Quoted text:

THE SCHEMATIC OF SCIENTOLOGY FAILURE

Scientology is using Twitter where one can see this all being played out. Schematically, Scientology illogic looks like this:
Anyone who becomes curious about Scientology and uses Google to do research will quickly discover that Scientology leader David Miscavige is a violent psychopath who has physically assaulted numerous members of his staff. Likewise, anyone who does research will discover that Scientology has hate websites on Marty Rathbun describing him in the same terms as David Miscavige. Why Scientology spent millions of dollars on its Super Bowl ad campaign and failed to address this inherent and crippling contradiction speaks to David Miscavige’s typical overreaching behavior. No one out here in the real world was fooled.

IS THE PUBLIC REALLY THAT CURIOUS ABOUT SCIENTOLOGY?

Scientology is using Twitter to argue that people are “curious” about Scientology and are flocking to Scientology’s website as a result. However, as Scientology’s own graphic below shows, Scientology is paying .64-.78 USD per click to drive traffic to its website. The graphic also shows a Scientology spend of $383,000 for organic search and $14,700 for paid search thus far. Again, no one is fooled: Scientology has just publicly admitted that it has to pay millions of dollars for a Super Bowl ad and hundreds of thousands of dollars for clicks to get anyone to look at its websites.

Task set:
**1)** In the Scientology article, why does the author reject the claim that the public is "curious" about Scientology? Answer in one to three sentences.
**2)** Retype the Scientology article between "THE SCHEMATIC OF" and "CURIOUS ABOUT SCIENTOLOGY?", inclusive.
**3)** Continue the Scientology article after its final sentence.
The records that follow come from a separate source and have no connection to the Scientology article.

Given data:
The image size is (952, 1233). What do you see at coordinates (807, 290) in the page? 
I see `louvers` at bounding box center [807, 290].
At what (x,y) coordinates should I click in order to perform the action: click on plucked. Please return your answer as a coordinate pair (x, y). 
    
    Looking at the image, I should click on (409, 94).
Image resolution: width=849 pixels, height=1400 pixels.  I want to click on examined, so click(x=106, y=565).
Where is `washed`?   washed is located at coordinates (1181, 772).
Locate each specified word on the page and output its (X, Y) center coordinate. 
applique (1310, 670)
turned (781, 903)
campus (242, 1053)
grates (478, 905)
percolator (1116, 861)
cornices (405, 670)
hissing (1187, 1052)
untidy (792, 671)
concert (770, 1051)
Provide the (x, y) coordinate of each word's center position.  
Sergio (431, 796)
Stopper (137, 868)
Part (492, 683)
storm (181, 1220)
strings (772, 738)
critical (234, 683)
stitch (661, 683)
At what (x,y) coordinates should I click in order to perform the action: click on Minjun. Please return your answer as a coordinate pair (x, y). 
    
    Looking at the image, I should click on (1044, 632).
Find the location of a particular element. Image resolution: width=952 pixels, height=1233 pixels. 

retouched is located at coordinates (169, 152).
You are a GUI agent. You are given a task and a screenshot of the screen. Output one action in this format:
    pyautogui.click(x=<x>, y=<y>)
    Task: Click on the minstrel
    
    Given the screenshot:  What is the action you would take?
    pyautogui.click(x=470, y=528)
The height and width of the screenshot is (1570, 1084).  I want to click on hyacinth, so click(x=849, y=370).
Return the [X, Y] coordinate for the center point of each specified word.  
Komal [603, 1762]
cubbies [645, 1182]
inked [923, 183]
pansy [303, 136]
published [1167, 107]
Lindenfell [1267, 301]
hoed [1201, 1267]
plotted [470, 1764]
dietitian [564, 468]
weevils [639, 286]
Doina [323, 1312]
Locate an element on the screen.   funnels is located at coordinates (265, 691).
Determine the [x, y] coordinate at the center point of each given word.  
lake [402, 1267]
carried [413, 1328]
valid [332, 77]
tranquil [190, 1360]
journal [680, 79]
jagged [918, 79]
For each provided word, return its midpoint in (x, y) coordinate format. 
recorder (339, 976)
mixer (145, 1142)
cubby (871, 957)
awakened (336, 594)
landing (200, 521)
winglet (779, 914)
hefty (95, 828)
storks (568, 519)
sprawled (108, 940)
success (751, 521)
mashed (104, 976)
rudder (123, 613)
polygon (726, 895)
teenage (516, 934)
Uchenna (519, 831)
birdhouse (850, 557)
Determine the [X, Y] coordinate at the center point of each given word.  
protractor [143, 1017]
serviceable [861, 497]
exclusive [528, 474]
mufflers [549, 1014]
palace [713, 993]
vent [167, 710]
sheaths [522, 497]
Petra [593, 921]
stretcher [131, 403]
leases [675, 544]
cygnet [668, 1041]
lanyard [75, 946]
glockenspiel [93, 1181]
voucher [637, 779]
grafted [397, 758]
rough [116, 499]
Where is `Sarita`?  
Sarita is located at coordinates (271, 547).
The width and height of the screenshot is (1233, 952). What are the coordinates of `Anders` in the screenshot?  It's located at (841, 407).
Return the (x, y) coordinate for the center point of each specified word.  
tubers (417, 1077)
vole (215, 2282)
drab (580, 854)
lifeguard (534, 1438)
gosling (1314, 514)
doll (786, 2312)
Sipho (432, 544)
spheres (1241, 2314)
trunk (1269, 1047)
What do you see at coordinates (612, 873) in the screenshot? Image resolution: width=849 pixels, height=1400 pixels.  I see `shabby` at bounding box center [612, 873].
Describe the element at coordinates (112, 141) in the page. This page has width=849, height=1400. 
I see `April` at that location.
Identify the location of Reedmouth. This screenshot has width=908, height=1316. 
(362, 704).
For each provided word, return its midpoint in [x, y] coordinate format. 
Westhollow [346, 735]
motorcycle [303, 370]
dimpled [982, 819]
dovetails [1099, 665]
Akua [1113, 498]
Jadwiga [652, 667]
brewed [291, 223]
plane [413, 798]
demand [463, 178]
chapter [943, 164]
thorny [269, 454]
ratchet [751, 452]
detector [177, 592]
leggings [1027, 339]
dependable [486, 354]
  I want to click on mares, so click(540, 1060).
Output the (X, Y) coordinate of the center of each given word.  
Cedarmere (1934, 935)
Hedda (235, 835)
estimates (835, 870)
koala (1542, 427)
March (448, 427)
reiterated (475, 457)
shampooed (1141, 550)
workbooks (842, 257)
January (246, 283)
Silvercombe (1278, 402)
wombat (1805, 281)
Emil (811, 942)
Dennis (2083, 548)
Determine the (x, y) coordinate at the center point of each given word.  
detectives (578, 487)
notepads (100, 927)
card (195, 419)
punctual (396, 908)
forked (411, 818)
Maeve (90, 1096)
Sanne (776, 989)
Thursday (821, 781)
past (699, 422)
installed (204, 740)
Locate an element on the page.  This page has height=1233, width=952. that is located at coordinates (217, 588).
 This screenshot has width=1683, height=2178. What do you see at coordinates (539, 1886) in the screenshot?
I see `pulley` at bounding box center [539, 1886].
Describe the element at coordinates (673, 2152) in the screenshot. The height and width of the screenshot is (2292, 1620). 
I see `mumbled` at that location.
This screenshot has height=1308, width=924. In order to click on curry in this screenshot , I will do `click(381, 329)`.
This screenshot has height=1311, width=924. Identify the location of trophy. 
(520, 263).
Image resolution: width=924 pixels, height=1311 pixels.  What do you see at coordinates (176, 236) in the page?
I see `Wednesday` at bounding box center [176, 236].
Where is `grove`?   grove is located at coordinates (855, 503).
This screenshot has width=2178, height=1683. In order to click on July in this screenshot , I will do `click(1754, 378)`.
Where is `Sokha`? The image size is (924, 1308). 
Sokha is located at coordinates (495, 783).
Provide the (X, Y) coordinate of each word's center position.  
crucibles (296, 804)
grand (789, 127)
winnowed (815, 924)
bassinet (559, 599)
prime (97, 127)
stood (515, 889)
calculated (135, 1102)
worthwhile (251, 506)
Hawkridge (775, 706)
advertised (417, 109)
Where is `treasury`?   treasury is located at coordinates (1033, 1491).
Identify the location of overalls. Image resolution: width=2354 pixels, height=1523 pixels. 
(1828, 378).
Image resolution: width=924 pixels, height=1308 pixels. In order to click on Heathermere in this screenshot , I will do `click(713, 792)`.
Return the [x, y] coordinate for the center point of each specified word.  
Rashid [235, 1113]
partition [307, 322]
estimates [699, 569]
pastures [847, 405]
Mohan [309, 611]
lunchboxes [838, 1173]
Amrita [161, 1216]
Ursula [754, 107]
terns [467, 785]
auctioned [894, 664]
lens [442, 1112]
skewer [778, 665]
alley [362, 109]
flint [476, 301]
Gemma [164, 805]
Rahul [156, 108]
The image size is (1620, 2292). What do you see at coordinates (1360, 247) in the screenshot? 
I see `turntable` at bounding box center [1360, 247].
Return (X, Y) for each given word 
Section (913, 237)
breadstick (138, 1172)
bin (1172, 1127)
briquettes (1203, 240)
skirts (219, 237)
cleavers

Task-by-task answers:
**1)** Scientology's own graphic shows it paying .64-.78 USD per click, plus $383,000 for organic search and $14,700 for paid search, to bring traffic to its website. The author takes this, along with the millions paid for a Super Bowl ad, as Scientology admitting that it has to pay to get anyone to look at its websites.

**2)**
THE SCHEMATIC OF SCIENTOLOGY FAILURE

Scientology is using Twitter where one can see this all being played out. Schematically, Scientology illogic looks like this:
Anyone who becomes curious about Scientology and uses Google to do research will quickly discover that Scientology leader David Miscavige is a violent psychopath who has physically assaulted numerous members of his staff. Likewise, anyone who does research will discover that Scientology has hate websites on Marty Rathbun describing him in the same terms as David Miscavige. Why Scientology spent millions of dollars on its Super Bowl ad campaign and failed to address this inherent and crippling contradiction speaks to David Miscavige’s typical overreaching behavior. No one out here in the real world was fooled.

IS THE PUBLIC REALLY THAT CURIOUS ABOUT SCIENTOLOGY?

**3)**
Scientology’s Super Bowl ad and Marty’s attack videos are a pair of bookends that are supposed to boom Scientology while destroying its critics. Are you serious Scientology? That’s all you have? A paid Super Bowl ad, paid clicks, and Marty Rathbun? Good luck betting on this Trifecta of Fail.

As stated, the big problem is that Marty Rathbun has zero credibility according to Scientology itself. The Church of Scientology still has its hate websites up on Marty. As we have asked before: Which story are you sticking with Scientology? Is Marty a credible source or he is a violent psychopath, a liar, and a perjurer as you depict him on your own website? If Marty is a liar and a perjurer, then why should the public believe anything he says?

Scientology’s Freedom Magazine currently carries this article about Marty in which he is called a lunatic with a history of psychological problems:

However, on a different Freedom Magazine webpage, Freedom links to the lunatic Rathbun’s attack videos on Leah Remini, Mike Rinder, and Tony Ortega and declares:

He’s [Marty Rathbun] recorded his knowledge of their plans, their unsavory traits, and their rank manipulation of show participants, in a 27-part video series on YouTube, “Leah Remini and Her Troublemakers.”

Having been an onscreen participant in both seasons of Leah’s show, I can tell you that the show is unrehearsed and unscripted. There is no manipulation of participants by Leah or anyone else on the set. What Marty Rathbun has said in this regard is a lie. I resent Marty lying about it, but given his disreputable behavior and the other lies he has told over the past several years I am not surprised.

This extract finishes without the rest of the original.